**Entries shown:**

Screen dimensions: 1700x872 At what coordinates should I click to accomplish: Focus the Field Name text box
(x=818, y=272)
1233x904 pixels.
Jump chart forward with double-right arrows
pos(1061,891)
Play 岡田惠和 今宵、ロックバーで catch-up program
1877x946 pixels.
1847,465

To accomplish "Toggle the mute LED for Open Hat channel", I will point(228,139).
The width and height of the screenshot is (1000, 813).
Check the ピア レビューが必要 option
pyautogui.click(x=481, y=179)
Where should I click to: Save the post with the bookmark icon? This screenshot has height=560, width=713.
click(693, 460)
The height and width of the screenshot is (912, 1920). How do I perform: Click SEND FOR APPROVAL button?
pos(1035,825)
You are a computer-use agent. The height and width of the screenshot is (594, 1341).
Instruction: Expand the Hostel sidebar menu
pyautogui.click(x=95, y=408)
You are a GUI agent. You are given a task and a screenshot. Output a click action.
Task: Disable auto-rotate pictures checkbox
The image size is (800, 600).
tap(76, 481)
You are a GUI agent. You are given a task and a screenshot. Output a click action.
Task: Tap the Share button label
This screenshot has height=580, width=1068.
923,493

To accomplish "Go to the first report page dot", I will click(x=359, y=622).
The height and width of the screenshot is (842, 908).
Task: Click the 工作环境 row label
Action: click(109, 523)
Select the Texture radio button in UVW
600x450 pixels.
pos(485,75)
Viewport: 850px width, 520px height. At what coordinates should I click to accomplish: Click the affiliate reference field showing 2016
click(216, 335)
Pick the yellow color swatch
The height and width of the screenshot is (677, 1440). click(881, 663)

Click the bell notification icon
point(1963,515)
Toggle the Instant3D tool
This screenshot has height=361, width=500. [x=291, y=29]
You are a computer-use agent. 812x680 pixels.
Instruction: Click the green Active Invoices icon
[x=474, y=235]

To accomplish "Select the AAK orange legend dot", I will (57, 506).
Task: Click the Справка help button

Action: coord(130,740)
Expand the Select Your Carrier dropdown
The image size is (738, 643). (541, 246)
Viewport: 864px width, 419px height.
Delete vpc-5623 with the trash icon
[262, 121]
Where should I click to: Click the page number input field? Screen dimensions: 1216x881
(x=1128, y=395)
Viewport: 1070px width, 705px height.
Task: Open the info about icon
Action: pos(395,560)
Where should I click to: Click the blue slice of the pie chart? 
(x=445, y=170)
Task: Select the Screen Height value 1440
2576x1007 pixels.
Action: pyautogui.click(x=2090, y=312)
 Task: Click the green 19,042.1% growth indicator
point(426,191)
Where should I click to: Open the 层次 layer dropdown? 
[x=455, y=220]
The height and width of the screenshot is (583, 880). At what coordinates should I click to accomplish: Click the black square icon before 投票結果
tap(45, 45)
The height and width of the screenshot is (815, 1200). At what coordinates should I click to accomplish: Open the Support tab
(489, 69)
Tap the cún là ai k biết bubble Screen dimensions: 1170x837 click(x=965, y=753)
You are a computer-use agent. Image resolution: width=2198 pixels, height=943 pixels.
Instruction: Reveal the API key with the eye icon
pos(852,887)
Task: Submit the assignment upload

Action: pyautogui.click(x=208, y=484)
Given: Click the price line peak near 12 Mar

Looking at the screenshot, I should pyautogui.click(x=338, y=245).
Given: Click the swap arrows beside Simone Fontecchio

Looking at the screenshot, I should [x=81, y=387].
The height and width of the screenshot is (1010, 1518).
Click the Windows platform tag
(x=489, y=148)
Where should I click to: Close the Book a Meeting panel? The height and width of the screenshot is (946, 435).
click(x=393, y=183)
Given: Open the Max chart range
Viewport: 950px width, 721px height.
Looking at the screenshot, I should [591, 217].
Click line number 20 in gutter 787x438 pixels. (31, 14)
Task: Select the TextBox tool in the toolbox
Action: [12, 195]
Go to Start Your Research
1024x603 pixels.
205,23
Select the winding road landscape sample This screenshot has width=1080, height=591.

**Your assignment:**
The material above needs to be copied out in full, exactly as given.

**Completed exercise:**
Screen dimensions: 1700x872 At what coordinates should I click to accomplish: Focus the Field Name text box
(x=818, y=272)
1233x904 pixels.
Jump chart forward with double-right arrows
pos(1061,891)
Play 岡田惠和 今宵、ロックバーで catch-up program
1877x946 pixels.
1847,465

To accomplish "Toggle the mute LED for Open Hat channel", I will point(228,139).
The width and height of the screenshot is (1000, 813).
Check the ピア レビューが必要 option
pyautogui.click(x=481, y=179)
Where should I click to: Save the post with the bookmark icon? This screenshot has height=560, width=713.
click(693, 460)
The height and width of the screenshot is (912, 1920). How do I perform: Click SEND FOR APPROVAL button?
pos(1035,825)
You are a computer-use agent. The height and width of the screenshot is (594, 1341).
Instruction: Expand the Hostel sidebar menu
pyautogui.click(x=95, y=408)
You are a GUI agent. You are given a task and a screenshot. Output a click action.
Task: Disable auto-rotate pictures checkbox
The image size is (800, 600).
tap(76, 481)
You are a GUI agent. You are given a task and a screenshot. Output a click action.
Task: Tap the Share button label
This screenshot has height=580, width=1068.
923,493

To accomplish "Go to the first report page dot", I will click(x=359, y=622).
The height and width of the screenshot is (842, 908).
Task: Click the 工作环境 row label
Action: click(109, 523)
Select the Texture radio button in UVW
600x450 pixels.
pos(485,75)
Viewport: 850px width, 520px height. At what coordinates should I click to accomplish: Click the affiliate reference field showing 2016
click(216, 335)
Pick the yellow color swatch
The height and width of the screenshot is (677, 1440). click(881, 663)

Click the bell notification icon
point(1963,515)
Toggle the Instant3D tool
This screenshot has height=361, width=500. [x=291, y=29]
You are a computer-use agent. 812x680 pixels.
Instruction: Click the green Active Invoices icon
[x=474, y=235]

To accomplish "Select the AAK orange legend dot", I will (57, 506).
Task: Click the Справка help button

Action: coord(130,740)
Expand the Select Your Carrier dropdown
The image size is (738, 643). (541, 246)
Viewport: 864px width, 419px height.
Delete vpc-5623 with the trash icon
[262, 121]
Where should I click to: Click the page number input field? Screen dimensions: 1216x881
(x=1128, y=395)
Viewport: 1070px width, 705px height.
Task: Open the info about icon
Action: pos(395,560)
Where should I click to: Click the blue slice of the pie chart? 
(x=445, y=170)
Task: Select the Screen Height value 1440
2576x1007 pixels.
Action: pyautogui.click(x=2090, y=312)
 Task: Click the green 19,042.1% growth indicator
point(426,191)
Where should I click to: Open the 层次 layer dropdown? 
[x=455, y=220]
The height and width of the screenshot is (583, 880). At what coordinates should I click to accomplish: Click the black square icon before 投票結果
tap(45, 45)
The height and width of the screenshot is (815, 1200). At what coordinates should I click to accomplish: Open the Support tab
(489, 69)
Tap the cún là ai k biết bubble Screen dimensions: 1170x837 click(x=965, y=753)
You are a computer-use agent. Image resolution: width=2198 pixels, height=943 pixels.
Instruction: Reveal the API key with the eye icon
pos(852,887)
Task: Submit the assignment upload

Action: pyautogui.click(x=208, y=484)
Given: Click the price line peak near 12 Mar

Looking at the screenshot, I should pyautogui.click(x=338, y=245).
Given: Click the swap arrows beside Simone Fontecchio

Looking at the screenshot, I should [x=81, y=387].
The height and width of the screenshot is (1010, 1518).
Click the Windows platform tag
(x=489, y=148)
Where should I click to: Close the Book a Meeting panel? The height and width of the screenshot is (946, 435).
click(x=393, y=183)
Given: Open the Max chart range
Viewport: 950px width, 721px height.
Looking at the screenshot, I should [591, 217].
Click line number 20 in gutter 787x438 pixels. (31, 14)
Task: Select the TextBox tool in the toolbox
Action: [12, 195]
Go to Start Your Research
1024x603 pixels.
205,23
Select the winding road landscape sample This screenshot has width=1080, height=591.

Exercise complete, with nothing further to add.